[Saved data entries]
# # # # # # #

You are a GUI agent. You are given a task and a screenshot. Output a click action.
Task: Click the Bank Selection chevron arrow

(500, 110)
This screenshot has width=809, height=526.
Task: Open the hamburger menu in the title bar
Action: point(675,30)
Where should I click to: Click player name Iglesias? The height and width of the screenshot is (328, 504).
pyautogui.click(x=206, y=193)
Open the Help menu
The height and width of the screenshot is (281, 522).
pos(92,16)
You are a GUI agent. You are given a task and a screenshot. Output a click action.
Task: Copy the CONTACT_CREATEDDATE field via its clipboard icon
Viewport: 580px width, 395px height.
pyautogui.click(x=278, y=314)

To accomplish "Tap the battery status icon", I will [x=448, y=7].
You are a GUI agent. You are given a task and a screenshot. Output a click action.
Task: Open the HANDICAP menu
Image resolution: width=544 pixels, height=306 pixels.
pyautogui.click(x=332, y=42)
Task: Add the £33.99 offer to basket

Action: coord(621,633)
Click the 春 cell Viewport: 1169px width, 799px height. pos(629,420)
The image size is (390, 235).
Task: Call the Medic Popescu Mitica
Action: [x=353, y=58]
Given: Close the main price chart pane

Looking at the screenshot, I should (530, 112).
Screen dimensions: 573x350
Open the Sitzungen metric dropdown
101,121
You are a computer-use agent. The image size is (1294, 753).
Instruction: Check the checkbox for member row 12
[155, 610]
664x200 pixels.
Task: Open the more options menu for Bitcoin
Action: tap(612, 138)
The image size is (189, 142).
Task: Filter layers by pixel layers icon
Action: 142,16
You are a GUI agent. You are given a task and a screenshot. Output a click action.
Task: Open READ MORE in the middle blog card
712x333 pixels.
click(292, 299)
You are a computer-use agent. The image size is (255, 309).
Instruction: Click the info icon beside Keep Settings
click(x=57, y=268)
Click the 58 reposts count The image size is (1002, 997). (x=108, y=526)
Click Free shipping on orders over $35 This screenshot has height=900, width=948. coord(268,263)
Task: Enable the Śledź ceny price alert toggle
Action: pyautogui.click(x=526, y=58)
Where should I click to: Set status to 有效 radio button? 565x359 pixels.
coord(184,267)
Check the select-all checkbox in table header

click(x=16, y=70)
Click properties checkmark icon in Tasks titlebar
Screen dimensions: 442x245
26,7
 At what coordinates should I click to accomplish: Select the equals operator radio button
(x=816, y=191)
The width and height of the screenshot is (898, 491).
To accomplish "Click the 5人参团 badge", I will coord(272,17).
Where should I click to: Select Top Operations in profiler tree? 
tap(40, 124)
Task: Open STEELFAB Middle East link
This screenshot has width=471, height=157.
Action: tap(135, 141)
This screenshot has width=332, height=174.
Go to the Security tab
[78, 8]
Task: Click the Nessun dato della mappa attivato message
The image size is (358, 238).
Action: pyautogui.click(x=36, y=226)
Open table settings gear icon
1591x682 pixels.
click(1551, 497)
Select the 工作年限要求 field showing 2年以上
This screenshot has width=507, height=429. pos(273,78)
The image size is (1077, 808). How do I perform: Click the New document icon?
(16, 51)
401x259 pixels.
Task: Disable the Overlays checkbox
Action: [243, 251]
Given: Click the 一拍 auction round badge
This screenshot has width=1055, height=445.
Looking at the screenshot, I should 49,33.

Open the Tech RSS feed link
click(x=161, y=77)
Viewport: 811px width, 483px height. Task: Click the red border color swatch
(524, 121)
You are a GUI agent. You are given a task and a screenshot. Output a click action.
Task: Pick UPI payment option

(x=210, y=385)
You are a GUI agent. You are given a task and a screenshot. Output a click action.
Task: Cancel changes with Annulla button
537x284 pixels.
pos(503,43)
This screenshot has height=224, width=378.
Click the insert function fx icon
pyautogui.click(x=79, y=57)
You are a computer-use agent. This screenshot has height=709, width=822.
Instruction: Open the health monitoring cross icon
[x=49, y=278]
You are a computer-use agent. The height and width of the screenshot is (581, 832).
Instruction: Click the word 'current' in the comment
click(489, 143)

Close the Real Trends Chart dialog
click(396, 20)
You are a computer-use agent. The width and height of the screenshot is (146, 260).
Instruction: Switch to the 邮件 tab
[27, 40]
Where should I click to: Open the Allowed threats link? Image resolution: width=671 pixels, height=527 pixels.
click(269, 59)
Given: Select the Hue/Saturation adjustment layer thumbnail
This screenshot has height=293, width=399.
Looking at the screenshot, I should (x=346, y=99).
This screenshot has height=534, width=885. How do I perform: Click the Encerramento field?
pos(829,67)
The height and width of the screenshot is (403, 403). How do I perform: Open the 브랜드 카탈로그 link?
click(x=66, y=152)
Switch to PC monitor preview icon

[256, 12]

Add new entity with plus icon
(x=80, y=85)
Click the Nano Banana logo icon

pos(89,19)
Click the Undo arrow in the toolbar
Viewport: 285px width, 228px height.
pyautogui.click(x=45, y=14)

# # # # # # #

What to work on = The word "computer" appears in some lines of the data. Copy every one of those lines.

Response to the exercise =
You are a computer-use agent. The image size is (1294, 753).
You are a computer-use agent. The image size is (255, 309).
You are a computer-use agent. This screenshot has height=709, width=822.
You are a computer-use agent. The height and width of the screenshot is (581, 832).
You are a computer-use agent. The width and height of the screenshot is (146, 260).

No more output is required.